With these introductory thoughts, I share this prayer from Walter Rauschenbusch. As we walk through this prayer, may it guide us into deeper awe and appreciation of the world around us. May we allow ourselves to vividly experience that living world. May it open us into repentance in areas where we have exercised high dominion instead of love and care. May it help us to see our responsibility to the future more clearly and enliven our desire to leave this world better as a result of our having been here.
O God, we thank thee for this universe, our great home; for its vastness and its riches, and for the manifoldness of the life which teems upon it and of which we are part. We praise thee for the arching sky and the blessed winds, for the driving clouds and the constellations on high. We praise thee for the salt sea and the running water, for the everlasting hills, for the trees and for the grass under our feet. We thank thee for our senses by which we can see the splendor of the morning, and hear the jubilant songs of love, and smell the breath of the springtime. Grant us, we pray thee, a heart wide open to all this joy and beauty, and save our souls from being so steeped in care or so darkened by passion that we pass heedless and unseeing when even the thorn-bush by the wayside is aflame with the glory of God.

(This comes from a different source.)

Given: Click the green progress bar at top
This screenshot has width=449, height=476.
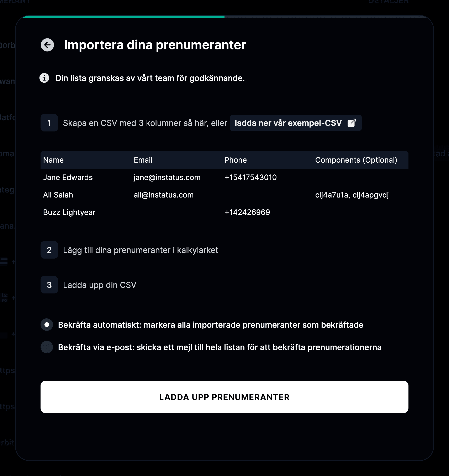Looking at the screenshot, I should pyautogui.click(x=123, y=17).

Enlarge within us the sense of fellowship with all the living things, our little brothers, to whom thou hast given this earth as their home in common with us. We remember with shame that in the past we have exercised the high dominion of man with ruthless cruelty, so that the voice of the Earth, which should have gone up to thee in song, has been a groan of travail. May we realize that they live not for us alone, but for themselves and for thee, and that they love the sweetness of life even as we, and serve thee in their place better than we in ours.
When our use of this world is over and we make room for others, may we not leave anything ravished by our greed or spoiled by our ignorance, but may we hand on our common heritage fairer and sweeter through our use of it, undiminished in fertility and joy, that so our bodies may return in peace to the great mother who nourished them and our spirits may round the circle of a perfect life in thee.